Which Flea Treatment Is Right for Your Pet?

The presence of fleas on your pet is one of the most unpleasant, and problematic aspects of keeping animals in the house. With a life-cycle of over six months, fugitive fleas left over from the fall can easily survive the winter, embedded in your carpet or furniture, only to reemerge in the spring rested and ready to renew their assault on your pets. Apparently, winter is a good time to attempt a total eradication, if it has been ascertained that your house is infested with fleas.

The first order of business in the flea battle is to bathe your pet using a veterinarian-approved anti-flea shampoo, followed by a closely monitored application of topical medicine worked into their fur coat, or by the use of a medicated collar. These collars should ideally be of the break-away variety, as animals can sometimes get hung-up on things both inside and out. Conventional flea treatments commonly used for dogs and cats are generally classified as either drugs or pesticides.

Drugs: These products have the full approval of the Food and Drug Administration, and their recommended dosage has been carefully researched to avoid any adverse reactions. Most of these medicines are only available through a prescription from your veterinarian. They include popular brands such as Advantage, Revolution, and Sentinel.

Pesticides: These tend to be somewhat harsh chemicals, as they are officially considered to be insect repellent by the Environmental Protection Agency. They can be obtained without a prescription through most major retail stores. Since the strength of their active ingredients vary widely brand to brand, pet owners are advised to be very cautious and read the labels thoroughly. Some of the popular brands of this type are Frontline, Hartz, and Sargent’s.

As an alternative to the standard flea treatments, many pet owners are turning to unregulated, natural products. While all of the following items have passed EPA testing for human safety, be aware that some are considered quite toxic to either dogs or cats.

Pyrethrins/Pyrethroids are insecticides based on chrysanthemum flowers. Both are safe for dogs, but are highly toxic to cats!
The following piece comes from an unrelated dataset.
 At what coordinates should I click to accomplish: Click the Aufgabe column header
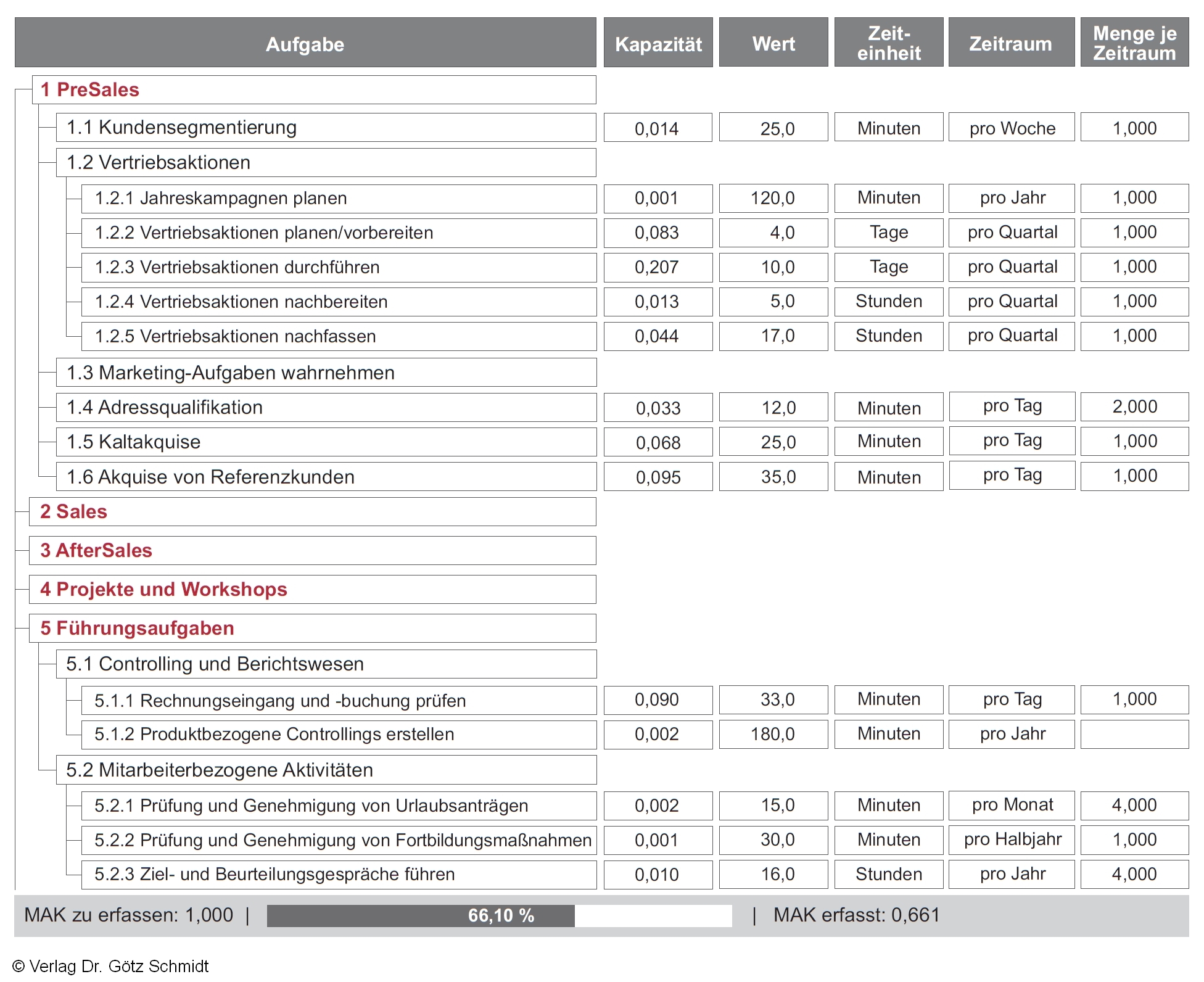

Pennyroyal oil has been used for centuries as a flea repellent. It can, however, be fatal to both dogs and cats at any dosage!

Cedar oil is safe for all pets, but since it quickly loses it potency when exposed to air, more frequent applications are needed.

Garlic in very small doses mixed in with their food can be a fairly effective flea prevention for dogs, but this pungent herb should not be given to cats in any form.

In addition to these essential oils and herbs, there are two non-chemical substances traditionally used to control fleas. Both diatomaceous earth and Borax powder use physical means to disrupt their life-cycle and ultimately kill the fleas. At food grade level, they are considered very safe for all pets, but the dusty powder form they typically come in is not very practical for topical use, and should be relegated to areas your pet frequents, such as carpets, bedding, and furniture.

Whether you decide to stick with tried and true conventional methods or take a chance on alternative methods of flea control is a matter of personal choice, keep in mind that the best flea treatment for dogs may not necessarily be that great for cats, and in some cases, may be fatal!

Once your pet is deemed to be flea-free, your final effort should be to rid your entire house of any and all holdouts and their eggs. Flea foggers are most often recommended for this job, as they can be very effective in reaching every nook and cranny of your home. The main disadvantage of foggers is their inherent toxicity, and because of this all items that come in direct contact with both pets and humans need to be removed from the house, or elaborately covered up.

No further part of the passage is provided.